In our series our first patient required reimplantation to avoid damage to the aortic valve. The dilemma with advocating reimplantation as a primary repair technique involves concerns over the increased complexity of the procedure. A significant length of the RCA must be dissected to allow for manipulation, increasing the potential for injury. This dissection might also be exceedingly difficult given the intramural course of the vessel that can preclude development of Carrel patch. Neo-ostial obstruction might be precipitated because of the lack of a coronary button for fashioning an anastomosis. Precise placement of the neo-ostia must occur to decrease risks associated with kinking and flow disruption from a less than perfectly reimplanted vessel.

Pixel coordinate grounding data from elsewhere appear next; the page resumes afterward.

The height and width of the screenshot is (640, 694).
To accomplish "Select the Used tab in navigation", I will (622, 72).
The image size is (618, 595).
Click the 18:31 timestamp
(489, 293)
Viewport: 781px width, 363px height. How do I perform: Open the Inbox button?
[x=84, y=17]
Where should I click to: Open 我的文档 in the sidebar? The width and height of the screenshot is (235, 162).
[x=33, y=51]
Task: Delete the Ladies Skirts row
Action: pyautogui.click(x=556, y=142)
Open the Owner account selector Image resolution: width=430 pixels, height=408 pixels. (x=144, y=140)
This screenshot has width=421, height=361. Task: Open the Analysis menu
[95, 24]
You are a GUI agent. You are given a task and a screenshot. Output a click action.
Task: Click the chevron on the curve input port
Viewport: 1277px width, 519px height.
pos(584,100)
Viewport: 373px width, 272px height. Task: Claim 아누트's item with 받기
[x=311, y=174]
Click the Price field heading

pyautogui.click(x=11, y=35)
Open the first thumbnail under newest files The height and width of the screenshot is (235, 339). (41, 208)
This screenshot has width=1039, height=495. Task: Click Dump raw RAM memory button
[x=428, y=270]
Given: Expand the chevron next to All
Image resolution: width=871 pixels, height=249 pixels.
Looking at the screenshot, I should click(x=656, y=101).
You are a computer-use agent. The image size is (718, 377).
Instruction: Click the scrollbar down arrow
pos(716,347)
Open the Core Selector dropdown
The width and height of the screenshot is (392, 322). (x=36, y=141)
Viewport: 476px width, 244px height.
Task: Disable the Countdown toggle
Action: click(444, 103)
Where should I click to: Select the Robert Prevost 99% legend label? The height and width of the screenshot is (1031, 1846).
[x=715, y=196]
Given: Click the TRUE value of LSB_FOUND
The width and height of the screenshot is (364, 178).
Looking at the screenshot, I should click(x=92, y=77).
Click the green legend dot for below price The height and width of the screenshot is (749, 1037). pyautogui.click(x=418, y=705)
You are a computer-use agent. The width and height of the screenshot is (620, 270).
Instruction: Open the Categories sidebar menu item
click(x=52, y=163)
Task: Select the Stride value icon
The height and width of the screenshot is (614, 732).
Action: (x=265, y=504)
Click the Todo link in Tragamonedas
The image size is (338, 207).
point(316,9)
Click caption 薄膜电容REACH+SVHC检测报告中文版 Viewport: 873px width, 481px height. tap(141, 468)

Coronary artery unroofing, as described, involves creating an enlarged neo-orifice in a position removed from the pulmonary artery. This is often easily performed because of the long, thin common wall shared between the anomalous RCA and the aorta. This addresses the majority of the potential causes discussed above. The ostium is enlarged, the angulation is corrected, and the arterial path is removed from passing between the great vessels, as well as from being intramural within the aortic wall. We believe that if anatomy permits, this is the best approach to correct this anomaly.
Multiple therapies, medical, percutaneous, and surgical, have been advocated for this rare yet potentially lethal condition. CABG of the RCA with an RITA is prone to failure, particularly without proximal ligation, which has significant concerns associated with it. We believe that if anatomically feasible, unroofing of the anomalous RCA provides the best solution for this congenital cardiac abnormality.